As a beer seller, Mack doesn’t think that customers care who owns the beer they’re drinking, but the issue is more complicated for the brewers. “A lot of brewers would say that they would never sell out,” Mack says. “But then, if you have a one billion dollar check in your face…”

Trevor Jankowski, former regional manager of Lagunitas and the self-described “true craft beer guy at the forefront of the revolution,” sees acquisition as a distribution opportunity. Not only does the brewery get paid, but their beer is seen in more places.

“A lot of places don’t have the resources to distribute,” he says.

Mack holds the valuable space on the shelves, and in the twelve tap lines, for the independent breweries.

“I give the little guys the space,” he says. “You don’t need the space if you have the advertising might of Anheuser-Busch behind you.”

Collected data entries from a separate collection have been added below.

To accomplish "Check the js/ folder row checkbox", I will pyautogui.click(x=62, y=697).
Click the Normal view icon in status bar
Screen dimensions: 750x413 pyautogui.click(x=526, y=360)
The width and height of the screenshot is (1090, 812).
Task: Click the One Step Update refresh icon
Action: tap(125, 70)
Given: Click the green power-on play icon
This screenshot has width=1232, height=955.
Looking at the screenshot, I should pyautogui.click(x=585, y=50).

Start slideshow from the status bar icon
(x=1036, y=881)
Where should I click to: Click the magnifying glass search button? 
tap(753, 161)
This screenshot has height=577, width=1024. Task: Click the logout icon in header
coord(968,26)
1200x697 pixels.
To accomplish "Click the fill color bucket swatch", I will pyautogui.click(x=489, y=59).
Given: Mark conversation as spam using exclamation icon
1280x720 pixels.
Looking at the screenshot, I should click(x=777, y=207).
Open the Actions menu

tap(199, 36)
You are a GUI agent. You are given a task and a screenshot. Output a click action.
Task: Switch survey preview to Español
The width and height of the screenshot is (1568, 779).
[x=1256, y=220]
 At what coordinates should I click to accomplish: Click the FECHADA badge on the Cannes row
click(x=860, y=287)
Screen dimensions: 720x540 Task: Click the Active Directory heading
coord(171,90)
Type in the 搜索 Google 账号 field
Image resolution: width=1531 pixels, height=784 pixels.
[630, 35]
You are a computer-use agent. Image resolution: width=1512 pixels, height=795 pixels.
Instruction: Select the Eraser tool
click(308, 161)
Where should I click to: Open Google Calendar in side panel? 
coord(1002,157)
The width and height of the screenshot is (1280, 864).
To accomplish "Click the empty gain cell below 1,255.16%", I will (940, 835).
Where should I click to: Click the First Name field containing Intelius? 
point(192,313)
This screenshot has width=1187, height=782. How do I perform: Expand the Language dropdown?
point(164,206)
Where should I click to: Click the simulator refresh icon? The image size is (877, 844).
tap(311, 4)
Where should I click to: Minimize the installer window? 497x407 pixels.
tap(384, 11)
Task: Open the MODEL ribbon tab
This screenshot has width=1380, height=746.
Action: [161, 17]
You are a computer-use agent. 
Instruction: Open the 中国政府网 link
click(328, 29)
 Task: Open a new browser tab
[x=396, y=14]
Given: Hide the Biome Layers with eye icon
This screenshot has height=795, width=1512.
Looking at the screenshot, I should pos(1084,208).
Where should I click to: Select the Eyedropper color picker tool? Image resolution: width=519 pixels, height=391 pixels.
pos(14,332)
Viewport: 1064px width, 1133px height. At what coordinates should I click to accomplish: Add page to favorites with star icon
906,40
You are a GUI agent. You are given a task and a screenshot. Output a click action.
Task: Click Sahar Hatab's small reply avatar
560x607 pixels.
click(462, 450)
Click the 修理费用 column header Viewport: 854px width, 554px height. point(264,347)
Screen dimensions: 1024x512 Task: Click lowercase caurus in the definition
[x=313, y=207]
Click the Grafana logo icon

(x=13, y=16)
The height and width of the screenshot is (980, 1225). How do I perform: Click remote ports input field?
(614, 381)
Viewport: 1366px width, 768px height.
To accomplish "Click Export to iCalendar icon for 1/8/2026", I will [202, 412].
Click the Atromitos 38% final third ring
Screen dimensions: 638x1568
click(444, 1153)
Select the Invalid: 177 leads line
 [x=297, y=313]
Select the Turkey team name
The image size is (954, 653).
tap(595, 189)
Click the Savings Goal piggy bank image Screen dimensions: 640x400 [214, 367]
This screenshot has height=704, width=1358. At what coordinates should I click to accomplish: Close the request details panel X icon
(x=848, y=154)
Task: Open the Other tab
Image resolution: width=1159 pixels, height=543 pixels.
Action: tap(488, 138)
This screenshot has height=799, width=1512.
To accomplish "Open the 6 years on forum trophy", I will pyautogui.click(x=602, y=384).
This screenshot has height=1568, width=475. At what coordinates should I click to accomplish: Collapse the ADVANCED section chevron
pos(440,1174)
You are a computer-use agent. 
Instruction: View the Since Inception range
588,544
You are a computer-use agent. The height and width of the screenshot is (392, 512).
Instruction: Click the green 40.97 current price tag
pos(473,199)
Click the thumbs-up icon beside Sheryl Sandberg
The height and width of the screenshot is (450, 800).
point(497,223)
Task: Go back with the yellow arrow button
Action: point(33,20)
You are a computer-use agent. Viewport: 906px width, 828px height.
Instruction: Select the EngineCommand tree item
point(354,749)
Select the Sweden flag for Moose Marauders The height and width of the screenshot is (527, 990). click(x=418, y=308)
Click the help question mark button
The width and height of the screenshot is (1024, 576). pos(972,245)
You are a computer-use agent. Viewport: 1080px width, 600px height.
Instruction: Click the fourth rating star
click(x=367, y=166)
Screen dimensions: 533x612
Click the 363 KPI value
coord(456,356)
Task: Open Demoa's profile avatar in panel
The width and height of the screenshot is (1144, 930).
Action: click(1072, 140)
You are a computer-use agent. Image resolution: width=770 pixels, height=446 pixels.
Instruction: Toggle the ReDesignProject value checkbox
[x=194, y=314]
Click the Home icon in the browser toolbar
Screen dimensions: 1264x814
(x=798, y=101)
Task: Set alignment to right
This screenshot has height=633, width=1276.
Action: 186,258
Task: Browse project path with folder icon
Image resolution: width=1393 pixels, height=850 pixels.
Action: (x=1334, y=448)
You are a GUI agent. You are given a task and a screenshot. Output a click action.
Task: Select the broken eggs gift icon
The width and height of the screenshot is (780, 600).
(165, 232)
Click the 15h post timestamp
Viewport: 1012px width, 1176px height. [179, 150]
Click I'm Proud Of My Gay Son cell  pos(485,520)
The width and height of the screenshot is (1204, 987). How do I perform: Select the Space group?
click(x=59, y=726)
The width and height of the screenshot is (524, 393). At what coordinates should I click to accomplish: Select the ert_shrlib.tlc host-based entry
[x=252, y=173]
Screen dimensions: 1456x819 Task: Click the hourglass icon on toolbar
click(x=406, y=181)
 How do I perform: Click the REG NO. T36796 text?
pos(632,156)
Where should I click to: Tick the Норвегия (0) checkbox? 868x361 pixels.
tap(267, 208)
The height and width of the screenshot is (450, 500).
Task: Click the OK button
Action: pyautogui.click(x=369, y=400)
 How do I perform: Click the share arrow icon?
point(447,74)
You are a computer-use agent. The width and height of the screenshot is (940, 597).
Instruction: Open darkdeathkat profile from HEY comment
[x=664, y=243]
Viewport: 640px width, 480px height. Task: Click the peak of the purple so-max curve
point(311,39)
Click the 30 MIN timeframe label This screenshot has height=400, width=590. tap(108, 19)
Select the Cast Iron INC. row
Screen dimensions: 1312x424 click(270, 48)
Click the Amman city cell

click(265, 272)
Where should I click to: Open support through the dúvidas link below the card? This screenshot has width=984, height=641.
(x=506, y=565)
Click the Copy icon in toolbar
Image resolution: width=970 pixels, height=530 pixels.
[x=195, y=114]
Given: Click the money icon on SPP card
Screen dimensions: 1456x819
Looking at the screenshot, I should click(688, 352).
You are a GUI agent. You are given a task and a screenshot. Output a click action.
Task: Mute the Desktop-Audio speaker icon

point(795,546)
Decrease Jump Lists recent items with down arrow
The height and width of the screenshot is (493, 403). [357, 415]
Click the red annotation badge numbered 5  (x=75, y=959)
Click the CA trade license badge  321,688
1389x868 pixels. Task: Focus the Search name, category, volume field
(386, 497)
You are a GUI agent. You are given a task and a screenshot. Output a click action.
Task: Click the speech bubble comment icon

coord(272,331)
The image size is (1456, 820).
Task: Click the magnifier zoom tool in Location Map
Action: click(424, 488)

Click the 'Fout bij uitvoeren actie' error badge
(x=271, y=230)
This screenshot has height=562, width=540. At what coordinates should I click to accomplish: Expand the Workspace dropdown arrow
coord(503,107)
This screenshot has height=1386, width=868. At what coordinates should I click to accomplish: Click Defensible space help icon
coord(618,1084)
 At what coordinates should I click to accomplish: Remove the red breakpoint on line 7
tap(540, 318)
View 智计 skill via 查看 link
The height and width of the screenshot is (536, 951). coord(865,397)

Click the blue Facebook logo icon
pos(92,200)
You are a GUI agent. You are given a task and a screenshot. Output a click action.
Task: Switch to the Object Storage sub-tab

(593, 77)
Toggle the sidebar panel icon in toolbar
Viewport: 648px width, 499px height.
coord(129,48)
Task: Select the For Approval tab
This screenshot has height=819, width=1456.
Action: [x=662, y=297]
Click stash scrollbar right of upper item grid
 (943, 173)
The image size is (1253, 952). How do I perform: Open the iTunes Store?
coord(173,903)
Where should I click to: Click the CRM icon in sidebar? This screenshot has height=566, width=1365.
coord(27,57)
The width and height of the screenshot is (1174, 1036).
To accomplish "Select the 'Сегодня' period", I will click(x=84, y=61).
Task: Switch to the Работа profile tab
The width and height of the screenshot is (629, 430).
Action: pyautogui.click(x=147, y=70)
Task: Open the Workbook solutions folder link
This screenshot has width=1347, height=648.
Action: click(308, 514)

Customers like Tracy Hunter, 27, appreciate this. A New Jersey resident and craft beer fan, she has visited Alphabet City several times during her trips into the city with her husband. She says she loves the unique selection of beer and the bartenders’ extensive knowledge — and she likes to support smaller businesses.

“I can’t help but be in awe of people that have the energy, drive and creative mind to come up with different needs to show the world,” she says.

She says that though there is a time and a place for “a Corona Light with a lime in it,” she appreciates the creativity in the craft industry, as well as the fact that “craft beer has so much room for growth.”

She says that though she wants to support a small brewery’s chance to  make “a pretty penny” in a buy-out, she can’t help but feel sad.

“The quality of anything is usually so much better when it is done in a small amount…” she says. “Yes, big beer companies like Budweiser have done amazing things, and yes, they did start as a small brewery in someone’s basement, I’m sure. But I can’t help but root for the smaller companies.”